Imagine three circles forming a target. The outer ring is the “what:” it’s who you are, what you do, the thing you sell. The middle ring is the “how:” the unique way you go about it. The third ring is the “why:” it’s the purpose behind the action, your most powerful creed.
This is the Golden Circle, thought leader Simon Sinek’s model for why people are loyal to the products, organizations, and individuals they follow. His TED Talk, “How great leaders inspire action,” has shaped the way I lead my businesses and ministry, even my own home. When you lead with your “why,” Sinek says, you build something longstanding.
Think about all the innovators and game-changers throughout history – Dr. Martin Luther King, Jr., Steve Jobs, Mother Teresa. People followed their movements, or bought their products, because they were connected to their “why.” Dr. King didn’t just march; he had a dream. Jobs didn’t sell the iPhone; he bought the future. Mother Teresa gave up all and gained an international response. In the end, it wasn’t about what these individuals did or how they did it. It was about the “why.”
In the same way, if we want to create lasting, diverse communities, we have to start with the “why.”
I’ve seen diversity become this popular thing in our culture. We’re all for Black Lives Matter – we got the sticker, we wear the t-shirt, we post the long Facebook statuses and share clickbait on Twitter. And while these are not bad things in themselves, trends and feelings will never be enough to forge change. You see, people only go as far as the masses go. But the real breakthroughs in life happen when you move beyond the well-worn path.
Other times, I’ve noticed white guilt become the driving force behind diversity. But I believe there’s a difference between guilt and conviction. Guilt demands a price, a great price, and one that may not even be yours alone to pay. Conviction is the call forward. It’s the strength to look brokenness full in the face and not be overwhelmed. Conviction births change.
“For the kind of sorrow God wants us to experience leads us away from sin and results in salvation. There’s no regret for that kind of sorrow. But worldly sorrow, which lacks repentance, results in spiritual death.” (New Living Translation, 2 Cor. 7:10)
Diversity is not a commodity. The pursuit of it has cost many their jobs, finances, relationships, and even their lives. If we truly want to build diverse communities in our neighborhoods and cities, our “why” must be rooted enough to sustain the sacrifice.
So what is our “why?” Reconciliation – that is the heart of the gospel.
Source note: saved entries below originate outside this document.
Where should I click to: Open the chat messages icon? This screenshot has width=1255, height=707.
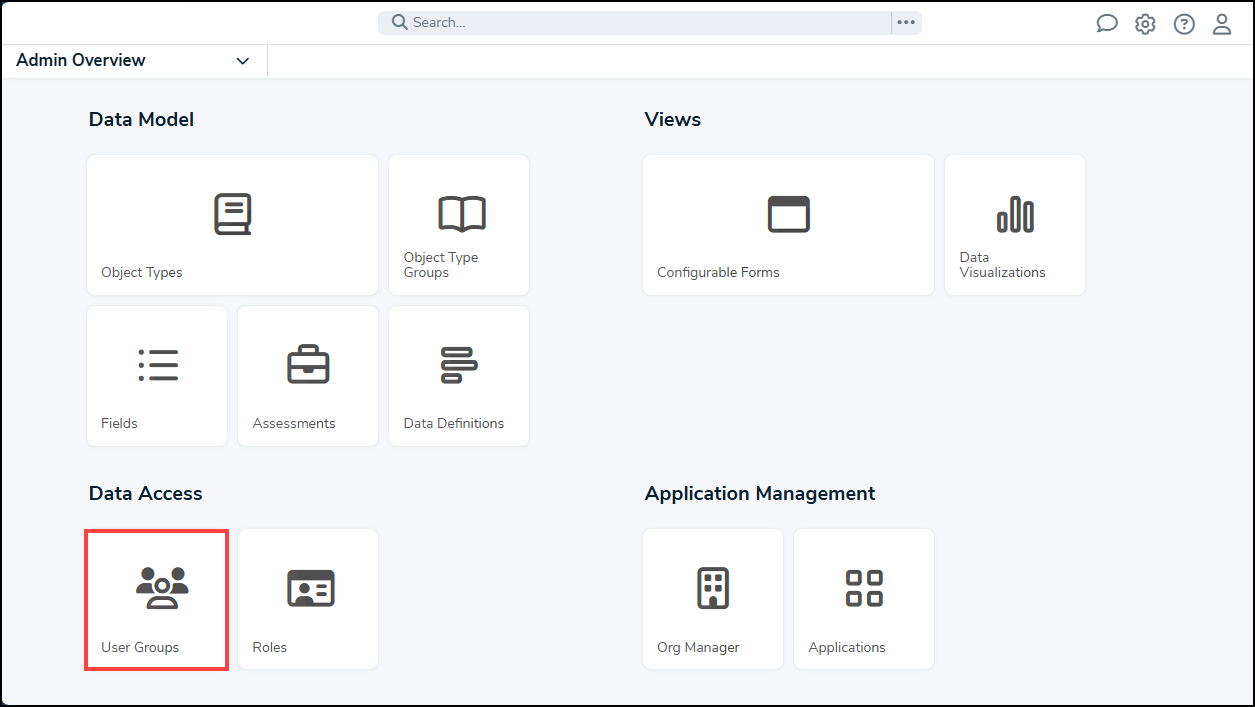[1106, 24]
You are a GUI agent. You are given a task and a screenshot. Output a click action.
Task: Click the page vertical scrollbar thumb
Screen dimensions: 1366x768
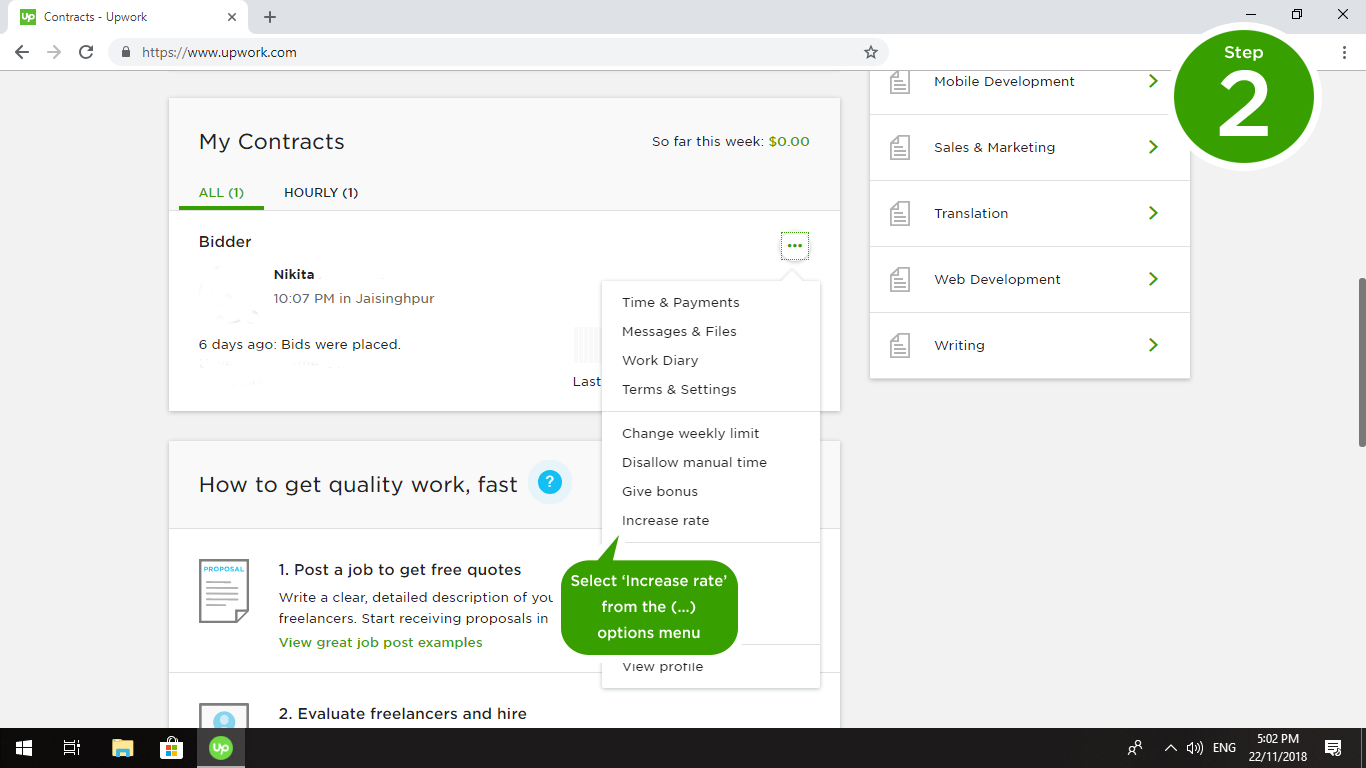[x=1360, y=362]
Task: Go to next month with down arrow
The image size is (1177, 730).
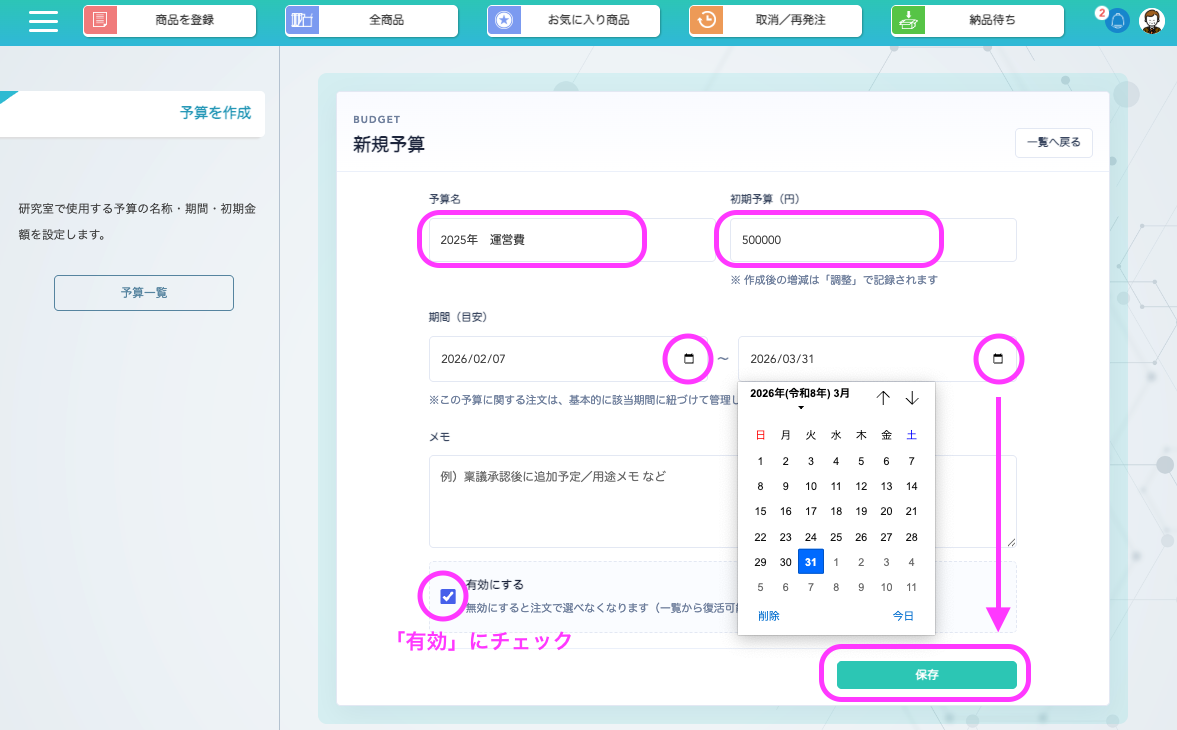Action: [912, 398]
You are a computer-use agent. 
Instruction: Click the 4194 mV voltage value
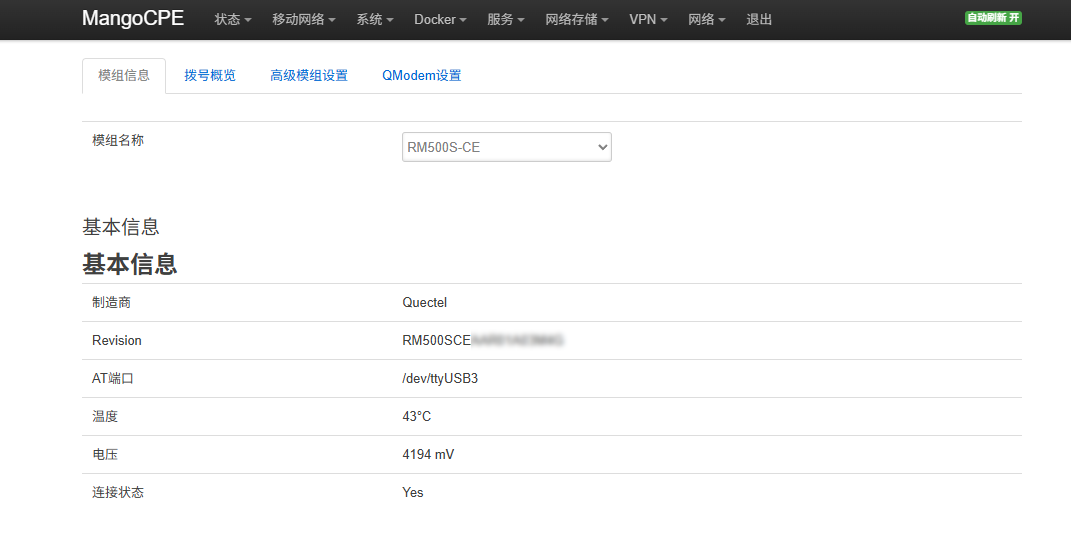[428, 455]
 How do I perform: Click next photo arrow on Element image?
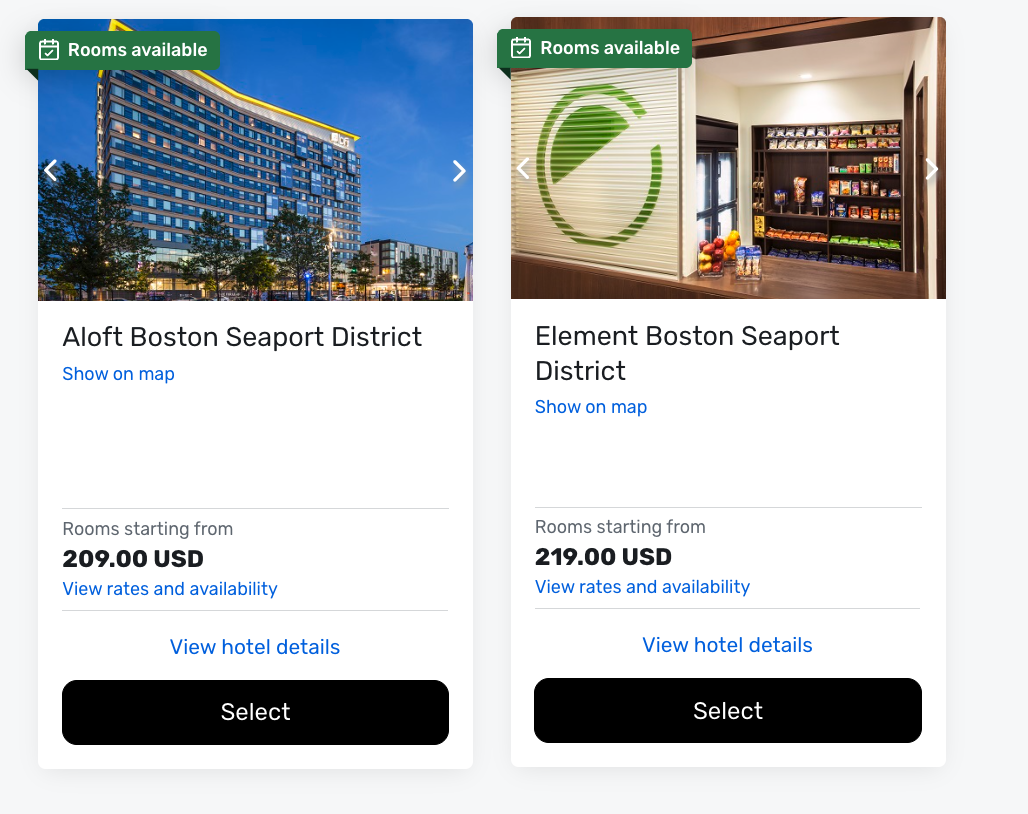pyautogui.click(x=932, y=170)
Look at the Bible. It is the story of how sin and death separated us from our Father and in His incredible love for us He sent His one and only Son to tear down the great divide and bring us back to Him. Jesus became the bridge between heaven and Earth. In defeating death, He made a way for us to be saved. Reconciliation is our “why” because it is the very heart of God. It’s the forefront of His ministry. It’s what He does.
Be honest with yourself – what is your reason for building diverse communities? Does your “why” align with God’s? If this is not the case, go to Him in prayer and ask your Father to give you a new “why.” The Bible says, “Keep on asking, and you will receive what you ask for.” (Matt. 7:7)
If you are a follower of Jesus, be encouraged! Just as your Savior has reconciled you to Him, so should you lead with reconciliation. Start with the “why,” and build something long-lasting.